Ptacin attended table tippings, ghost hunts, readings and more. “Some moments during my time at Camp Etna blew me away—there’s no way it could’ve not been a ghost,” she says.
Turning 40 next month (“I’m jazzed about it!”), Ptacin has two young children and lives on Peaks Island. The author teaches memoir writing to women at the Windham Correctional Center and is a freelance writer for numerous publications, including The Atlantic, New York Magazine, The New York Times and Down East.
We spoke to her about Camp Etna, her book and ghosts.
Q: How did you “discover” Camp Etna and decide to write about it?
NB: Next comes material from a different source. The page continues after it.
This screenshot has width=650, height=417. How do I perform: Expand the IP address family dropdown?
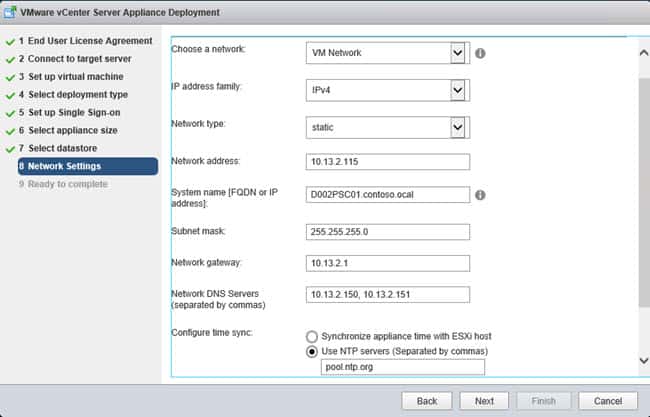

A: A friend of mine—Celia Blue Johnson, author, editor, mother, co-founder of Slice Literary Magazine—mentioned the camp to me, but I put it on my back burner of ideas…but I kept getting drawn to stories and experiences about the supernatural. And then Celia mentioned Camp Etna to me again, which led me to just Google the religion “Spiritualism,” and after just reading the Wikipedia page about Spiritualism, I was HOOKED. That page whetted my appetite, because it involved feminism and ghosts and I knew this was a history that I needed to unearth.
Q: What surprised you most about Camp Etna?
A: The way the women were so confident and nonchalant about their religion. I tend to be defensive about my belief system, principals and ethics. I supposed that these women, who are convinced they can talk to and see dead people, would be defensive about it, but they were not. I was impressed by their ‘take it or leave it/believe it or not’ attitude. They encouraged skepticism.
Q: How would you describe in general the mediums you interviewed?
A: Beautiful. Beautifully flawed. Beautifully wise. Selfless. Brave. Quirky. Surprising. Funny. Fascinating. The most interesting women I’ve ever met.
Q: Why are women apparently more drawn to consult mediums than men?
A: Because women tend to rely on instinct and intuition more often than men. And I also believe men are not encouraged or supported as much to use the more ‘feminine’ side of themselves. We still live in a country that encourages toxic masculinity, a patriarchal society, a nation that doesn’t value women’s intuition. Unfortunately.
Q: What’s your biggest takeaway from your experience researching The In-Betweens?
A: To trust my gut. To embrace my intuition.
Q: Will you visit the camp again?
A: Of course! And often. The women from Camp Etna are now part of an extended family. We text all the time. We say ‘I love you.’ They give me wonderful advice (and can predict the future.) They’re in my life for good. They were impossible not to fall in love with.
Q: What’s one thing you want readers to get from this work?
A: I want them to come to the conclusion that there is much more to life than what we see on the surface. That there is a huge universe that we have yet to understand. That we are little specks, and that all of us are trying to figure it out. I want them to read about these women and fall back in love with humanity. I want them to want to trust in their own intuition. And also, I want them to be open to the idea that it’s possible that the dead can talk to us, and we can communicate with the dead.
Amy Canfield is the deputy editor of Maine Women Magazine.